2. Data Preprocessing#
In this section, we learn how to preprocess data using CSV.jl, DataFrames.jl, FeatureTransforms.jl, and Statistics.
2.1. Reading the Dataset¶#
Comma-separated values (CSV) files are ubiquitous for storing tabular (spreadsheet-like) data. Here, each line corresponds to one record and consists of several (comma-separated) fields, e.g., “Albert Einstein,March 14 1879,Ulm,Federal polytechnic school,Accomplishments in the field of gravitational physics”. To demonstrate how to load CSV files with CSV.jl, we create a CSV file below ../data/house_tiny.csv. This file represents a dataset of homes, where each row corresponds to a distinct home and the columns correspond to the number of rooms (NumRooms), the roof type (RoofType), and the price (Price).
using CSV
csv_data = """
NumRooms,RoofType,Price
,,127500
2,,106000
4,Slate,178100
,,140000
"""
dir_path = joinpath("..","data")
file_path = joinpath(dir_path,"house_tiny.csv")
mkpath(dir_path)
CSV.write(file_path,CSV.File(IOBuffer(csv_data)))
"../data/house_tiny.csv"
Now let’s import DataFrames.jl
and load the dataset with CSV.read
.
using DataFrames
data = CSV.read(open(file_path),DataFrame)

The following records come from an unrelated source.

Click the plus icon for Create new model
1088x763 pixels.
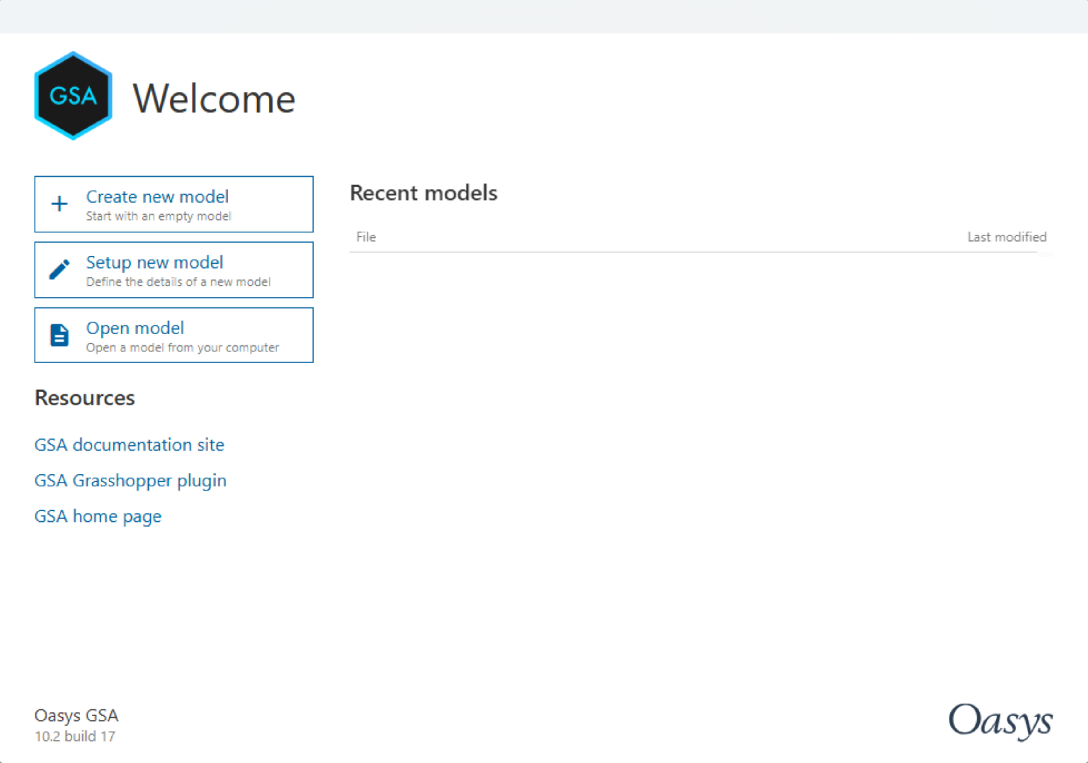pyautogui.click(x=59, y=204)
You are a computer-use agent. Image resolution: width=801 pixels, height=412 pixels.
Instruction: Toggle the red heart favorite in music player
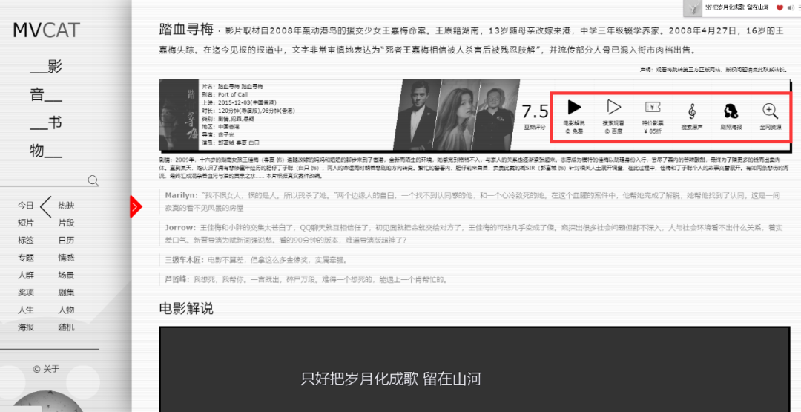(x=779, y=7)
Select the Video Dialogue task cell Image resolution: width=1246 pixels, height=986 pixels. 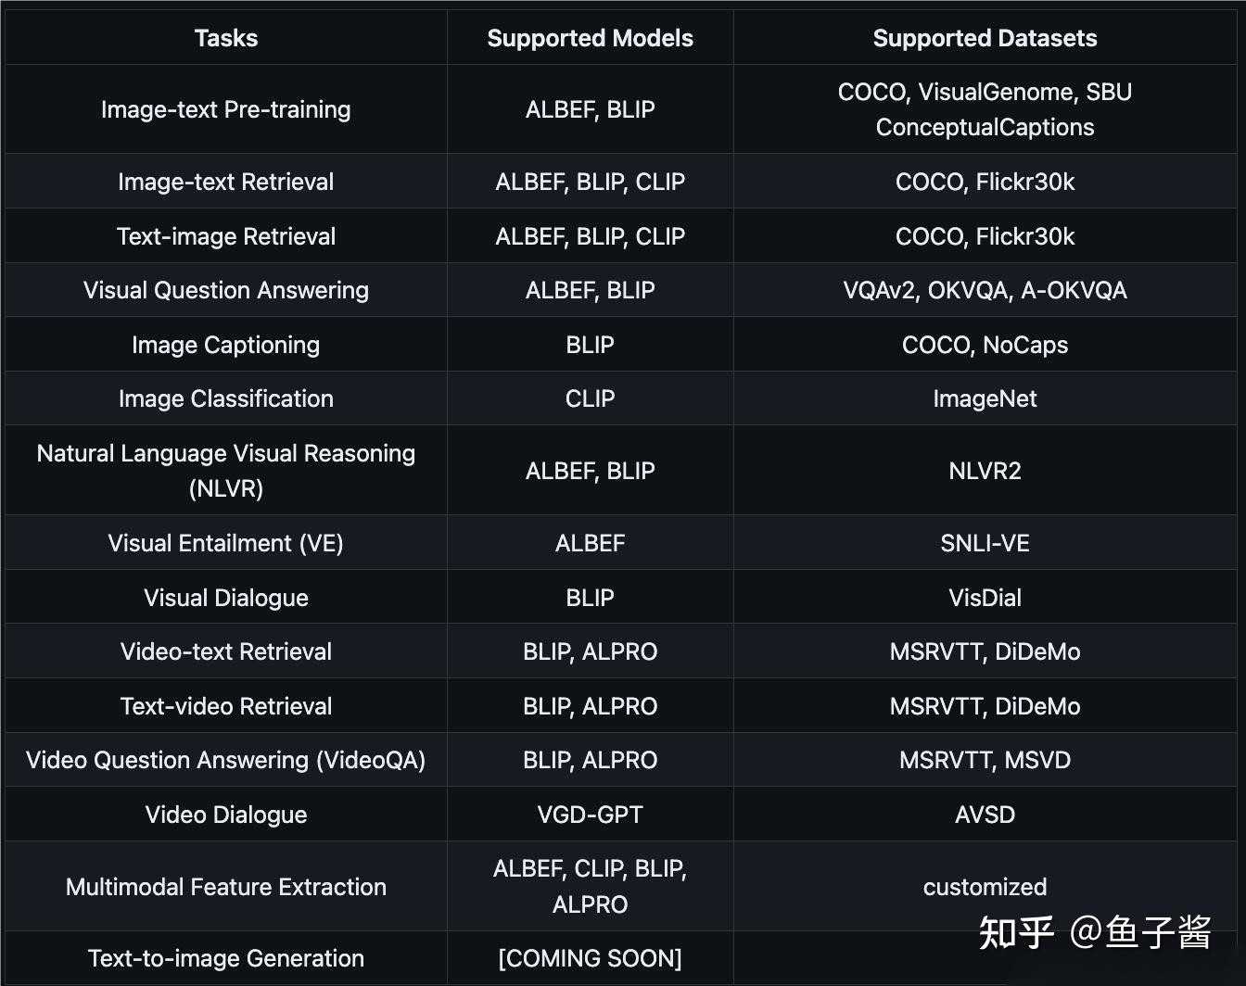click(x=226, y=815)
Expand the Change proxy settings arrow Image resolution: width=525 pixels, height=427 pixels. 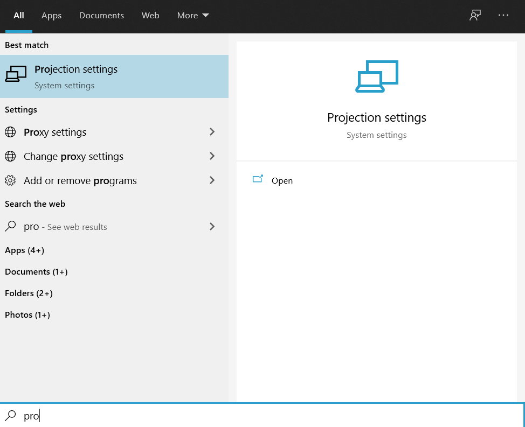pyautogui.click(x=212, y=157)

Row | NumRooms | RoofType | Price |
---|---|---|---|
Int64? | String7? | Int64 | |
1 | missing | missing | 127500 |
2 | 2 | missing | 106000 |
3 | 4 | Slate | 178100 |
4 | missing | missing | 140000 |
2.2. Data Preparation#
In supervised learning, we train models to predict a designated target value, given some set of input values. Our first step in processing the dataset is to separate out columns corresponding to input versus target values. We can select columns either by name or via integer-location based indexing.
You might have noticed that replaced all CSV entries with value with a special missing
value. This can also happen whenever an entry is empty, e.g., “3,,,270000”. These are called missing values and they are the “bed bugs” of data science, a persistent menace that you will confront throughout your career. Depending upon the context, missing values might be handled either via imputation or deletion. Imputation replaces missing values with estimates of their values while deletion simply discards either those rows or those columns that contain missing values.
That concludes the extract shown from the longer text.